The role of slow and persistent TTX-resistant sodium currents in acute tumor necrosis factor-α-mediated increase in nociceptors excitability

Tetrodotoxin-resistant (TTX-r) sodium channels are key players in determining the input-output properties of peripheral nociceptive neurons. Changes in gating kinetics or in expression levels of these channels by proinflammatory mediators are likely to cause the hyperexcitability of nociceptive neurons and pain hypersensitivity observed during inflammation.
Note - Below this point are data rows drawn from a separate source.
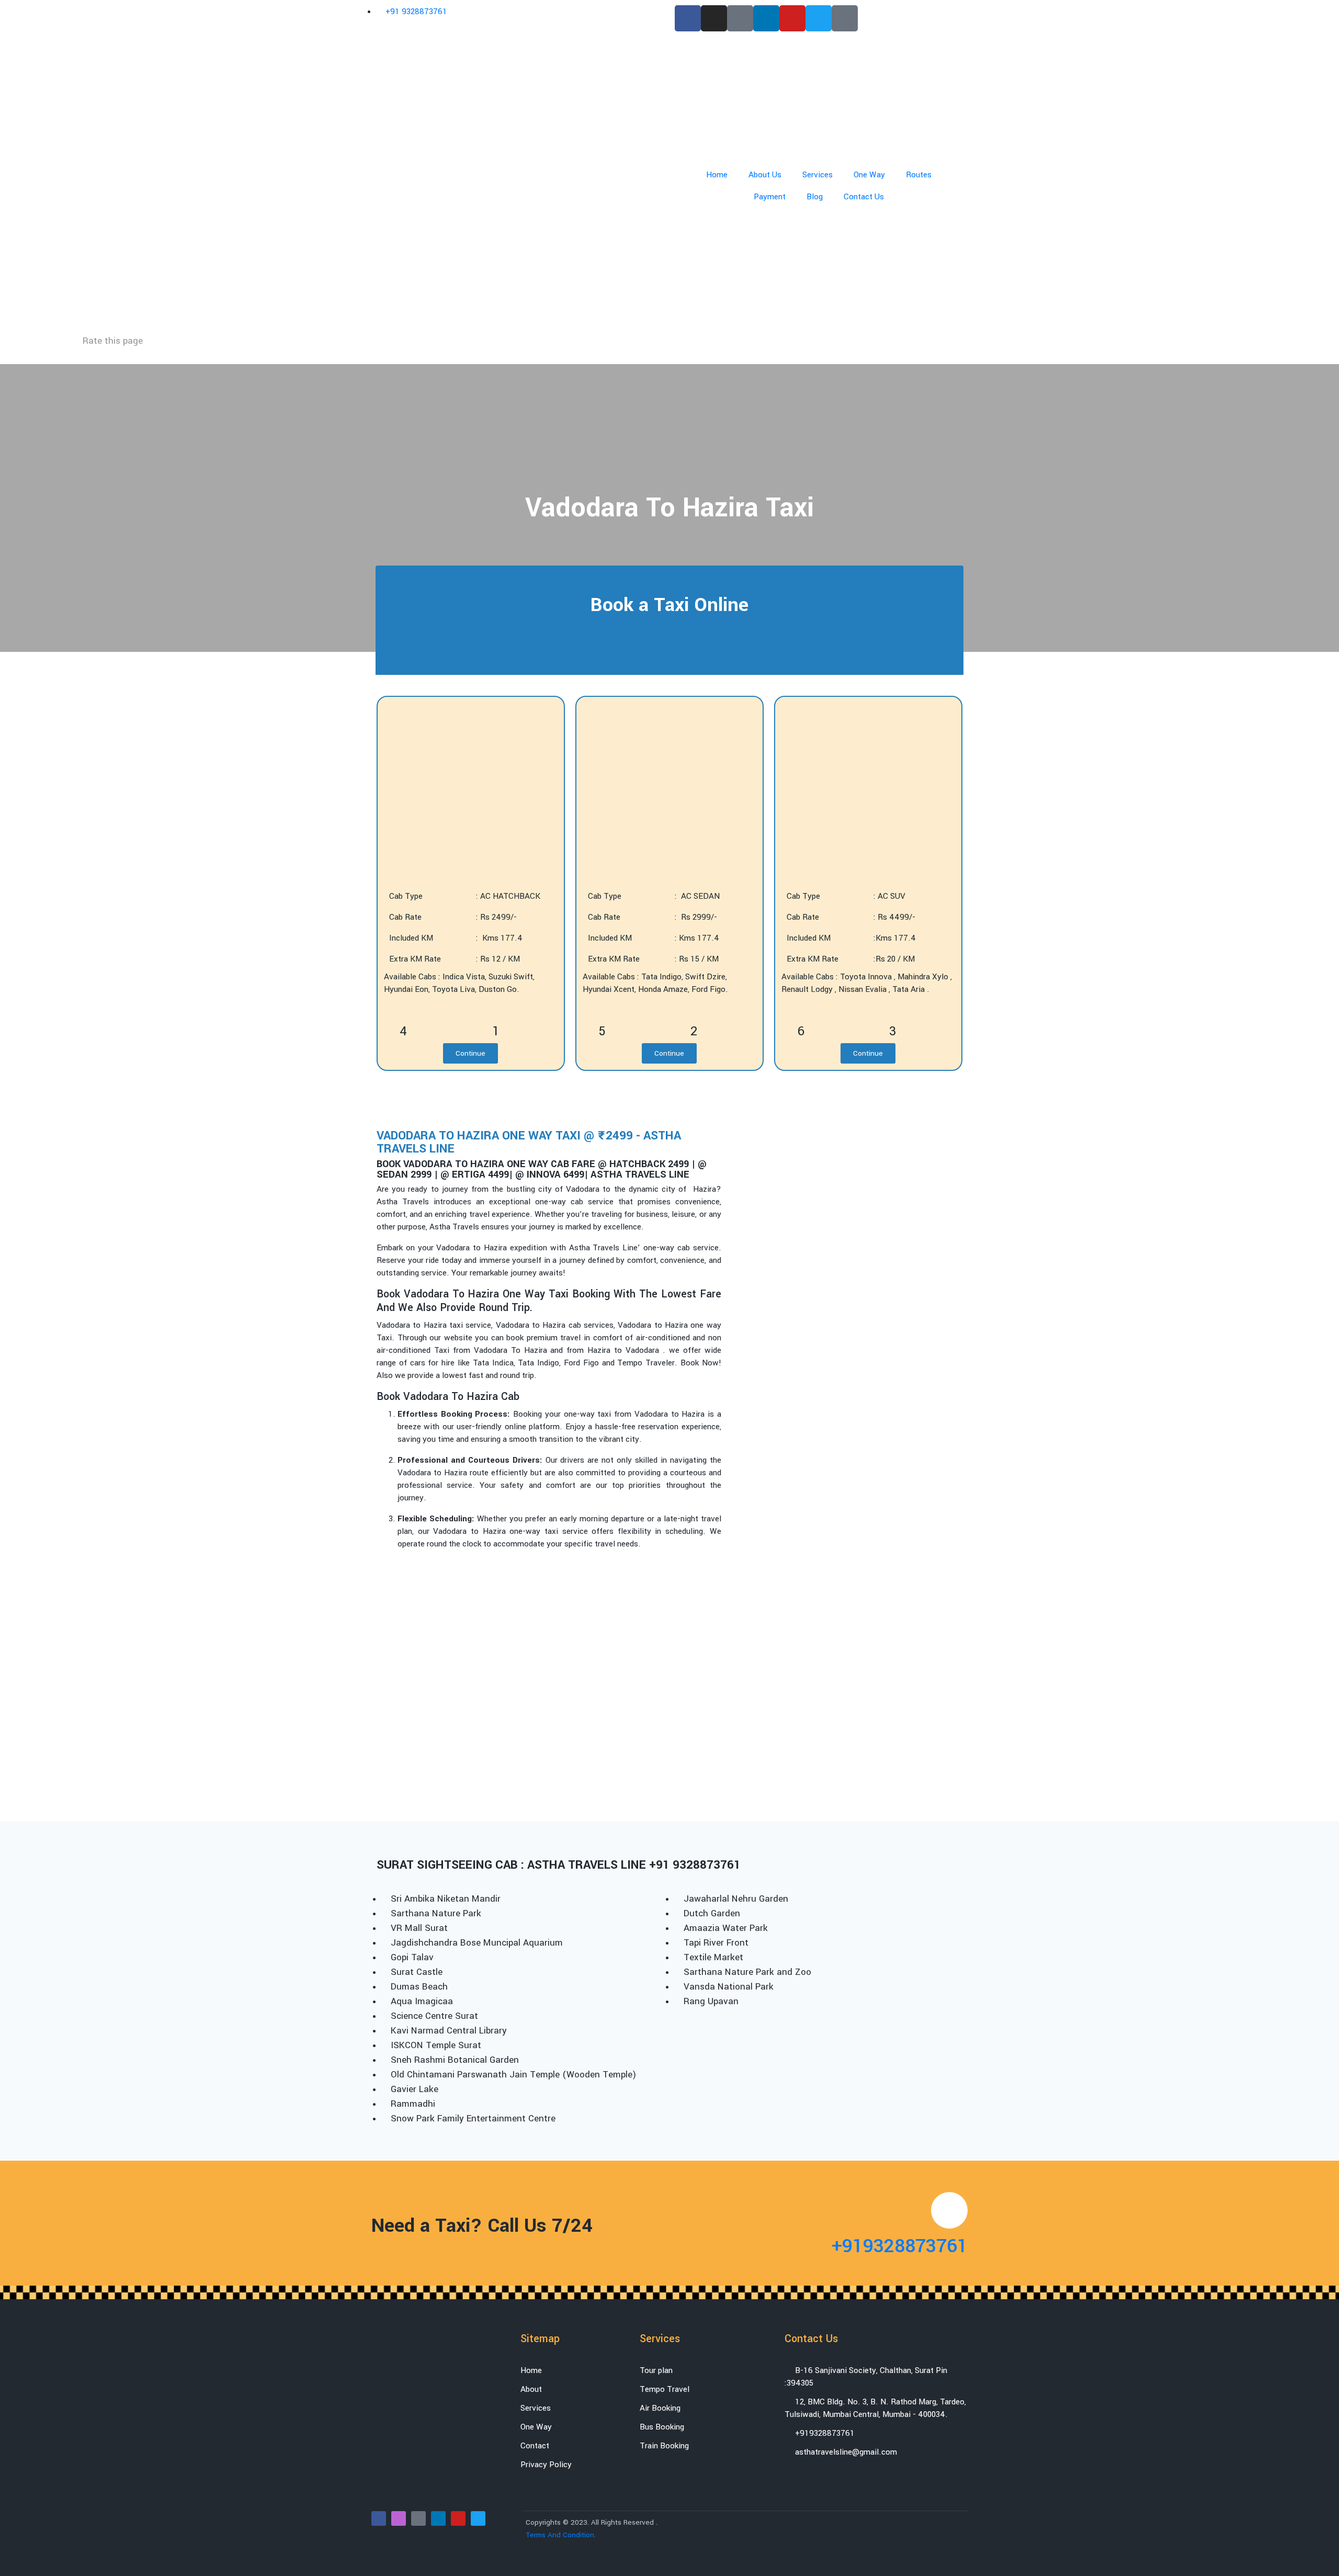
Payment (770, 196)
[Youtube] (792, 18)
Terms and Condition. (561, 2535)
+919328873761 (900, 2245)
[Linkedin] (766, 18)
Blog (815, 196)
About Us (764, 174)
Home (717, 174)
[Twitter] (818, 18)
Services (817, 174)
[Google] (740, 18)
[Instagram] (714, 18)
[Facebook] (688, 18)
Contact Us (864, 196)
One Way (869, 174)
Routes (919, 174)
Proinflammatory mediator, tumor necrosis factor-alpha (TNF-alpha), is secreted during inflammation and is associated with the early onset, as well as long-lasting, inflammation-mediated increase in excitability of peripheral nociceptive neurons. Here we studied the underlying mechanisms of the rapid component of TNF-alpha-mediated nociceptive hyperexcitability and acute pain hypersensitivity. We showed that TNF-alpha leads to rapid onset, cyclooxygenase-independent pain hypersensitivity in adult rats. Furthermore, TNF-alpha rapidly and substantially increases nociceptive excitability in vitro, by decreasing action potential threshold, increasing neuronal gain and decreasing accommodation. We extended on previous studies entailing p38 MAPK-dependent increase in TTX-r sodium currents by showing that TNF-alpha via p38 MAPK leads to increased availability of TTX-r sodium channels by partial relief of voltage dependence of their slow inactivation, thereby contributing to increase in neuronal gain. Moreover, we showed that TNF-alpha also in a p38 MAPK-dependent manner increases persistent TTX-r current by shifting the voltage dependence of activation to a hyperpolarized direction, thus producing an increase in inward current at functionally critical subthreshold voltages. Our results suggest that rapid modulation of the gating of TTX-r sodium channels plays a major role in the mediated nociceptive hyperexcitability of TNF-alpha during acute inflammation and may lead to development of effective treatments for inflammatory pain, without modulating the inflammation-induced healing processes.